= Carleton H. Sheets =

American businessman (1939–2020)

Carleton Hunter Sheets (August 25, 1939 - January 25, 2020) was a real estate investor and author who was notable for television infomercials which marketed real estate business learning materials. Sheets appeared on numerous radio and television talk shows.

Sheets was born in Illinois and moved to Delaware, Ohio, where his father worked for Procter & Gamble. One of his early jobs was marketing soft-drink bottle caps and later became director of marketing for a Florida orange juice processor.

In 1984 Sheets teamed up with businessmen from Chicago, Mark S. Holecek and Donald R. Strumillo, to form their venture "Professional Education Institute." The privately held "Professional Education Institute" is incorporated as AMS Direct, Inc.
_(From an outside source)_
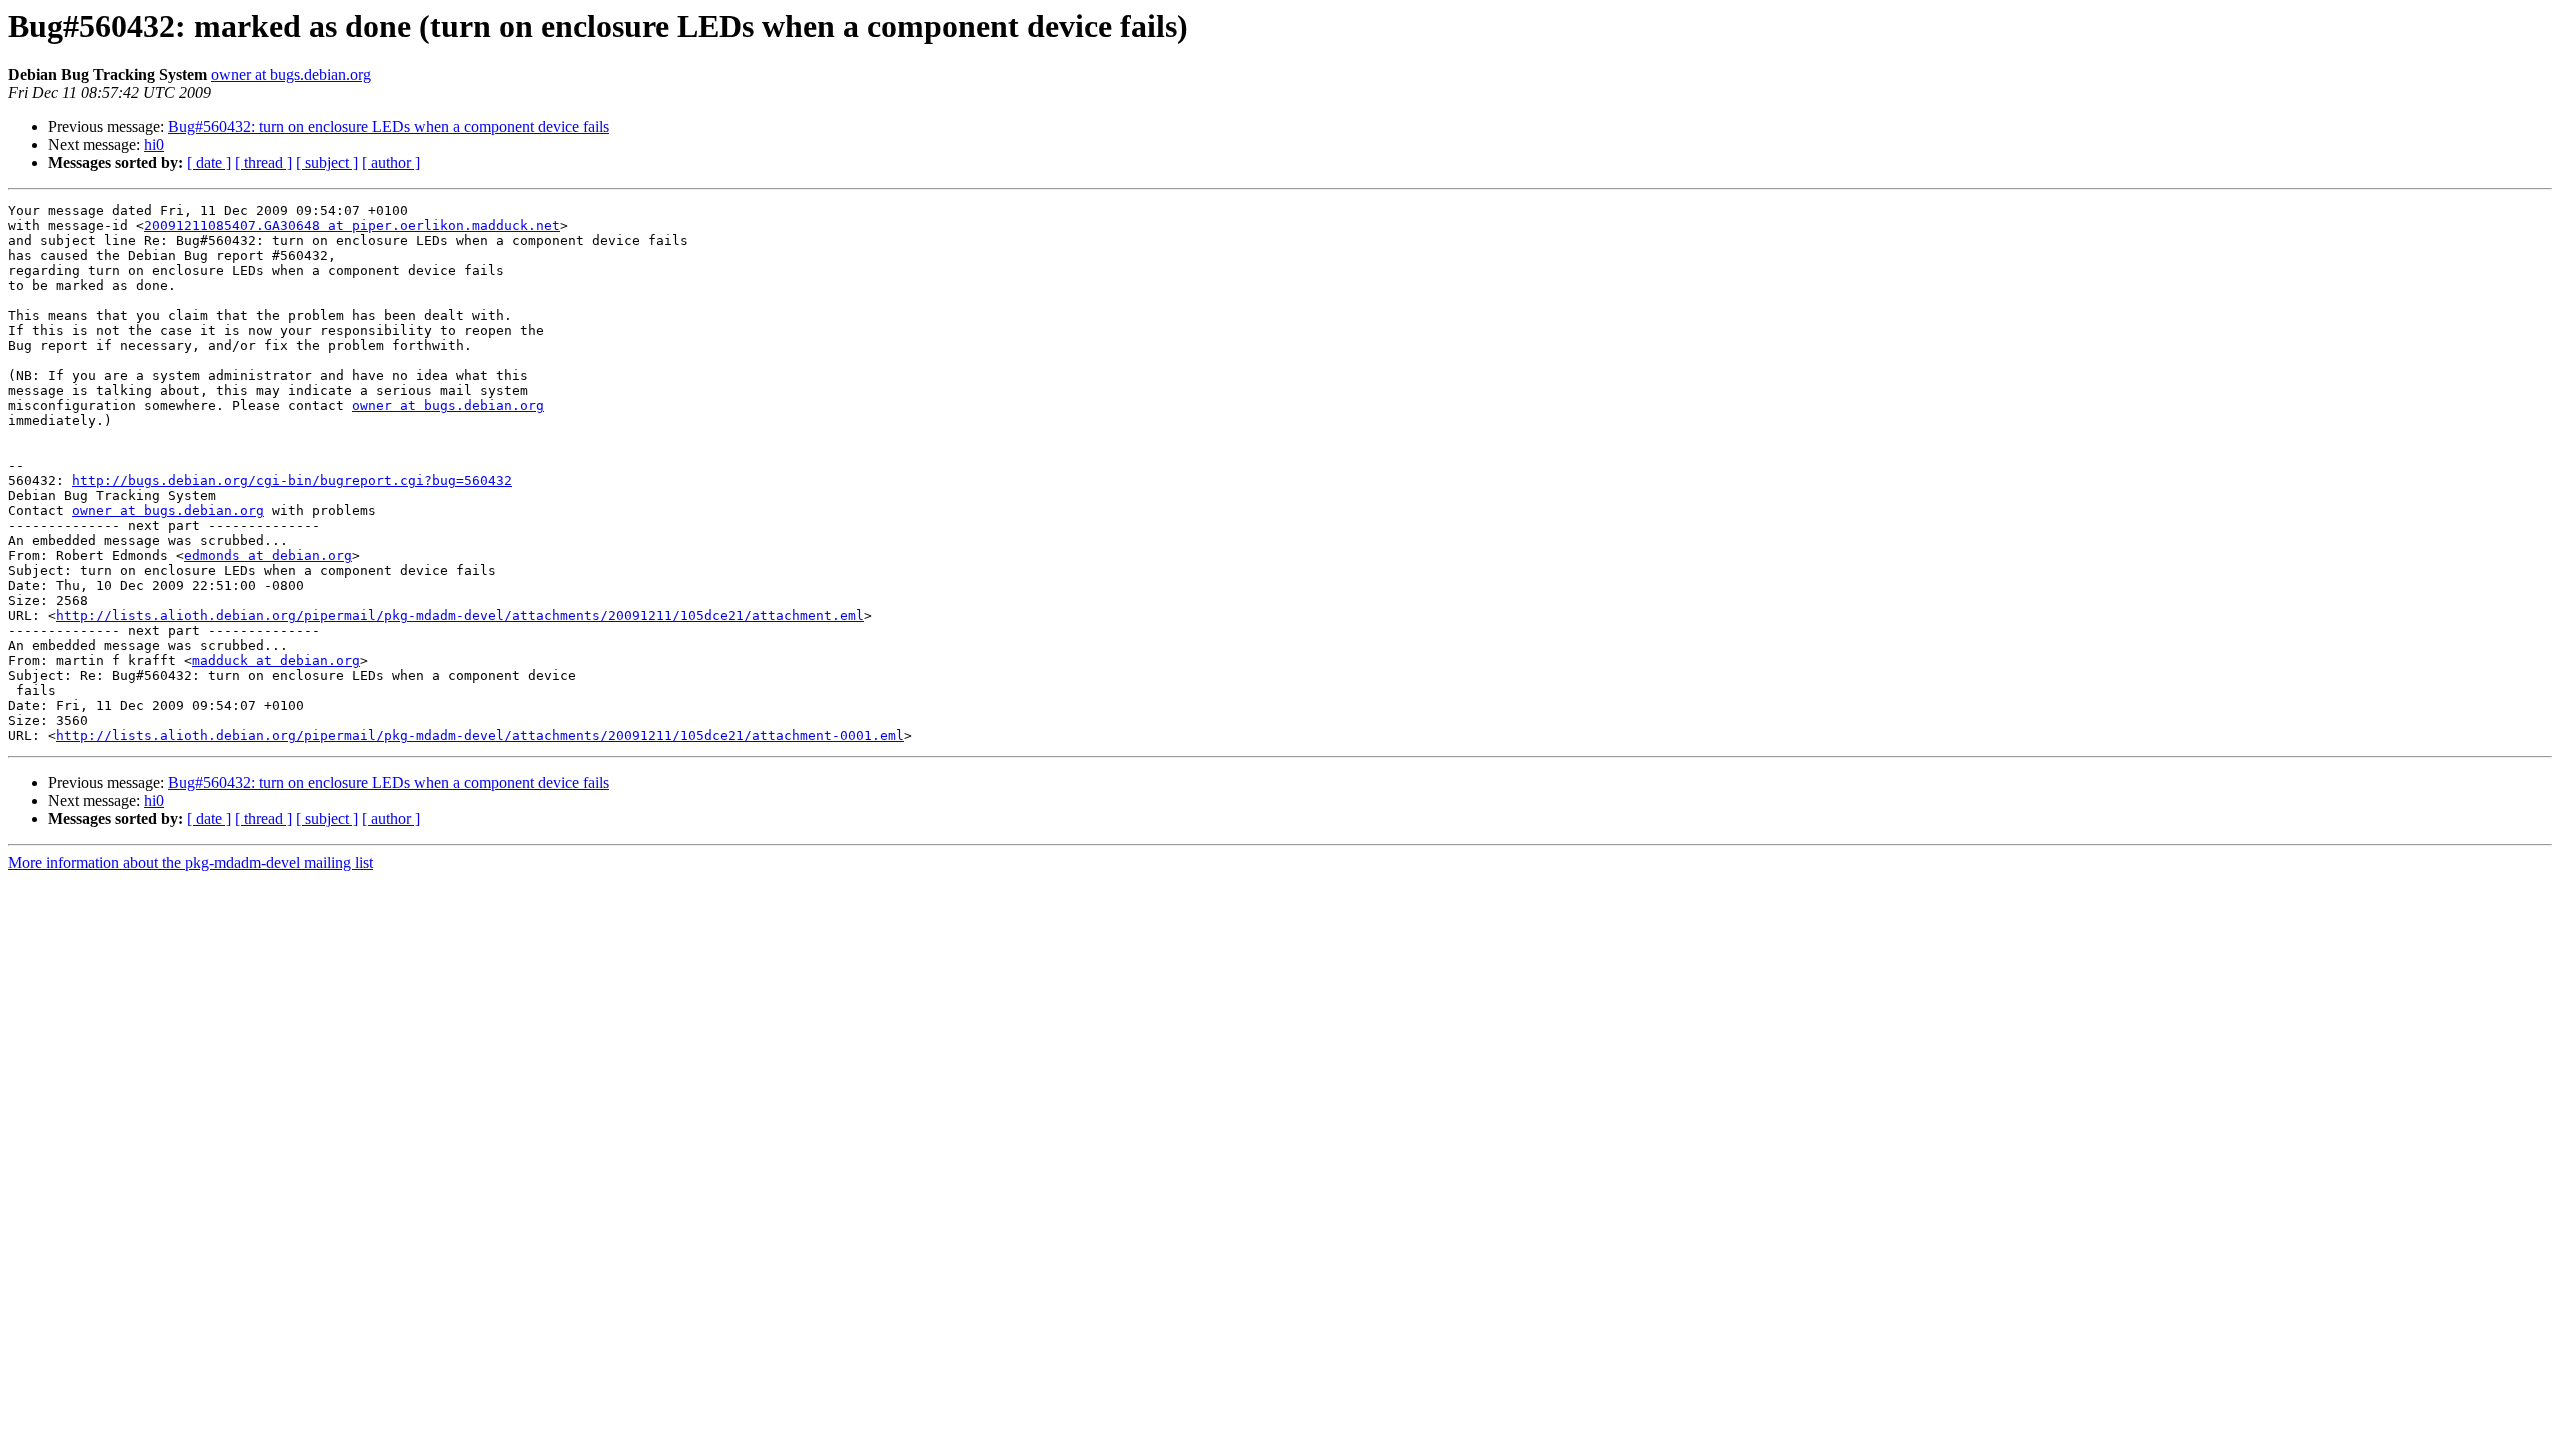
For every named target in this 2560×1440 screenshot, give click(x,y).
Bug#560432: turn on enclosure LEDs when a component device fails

It was founded in 1983 and is based in Burr Ridge, Illinois with coaching locations and operations in Salt Lake City, Utah. The Better Business Bureau has reported hundreds of complaints from customers of Mr. Sheets and P.E.I., many of them contending that they were overbilled and had difficulties securing refunds. A few state attorney general offices say they have received a handful of similar complaints over the years.

Sheets died January 25, 2020. He was survived by a wife, two children, a stepson and one grandchild.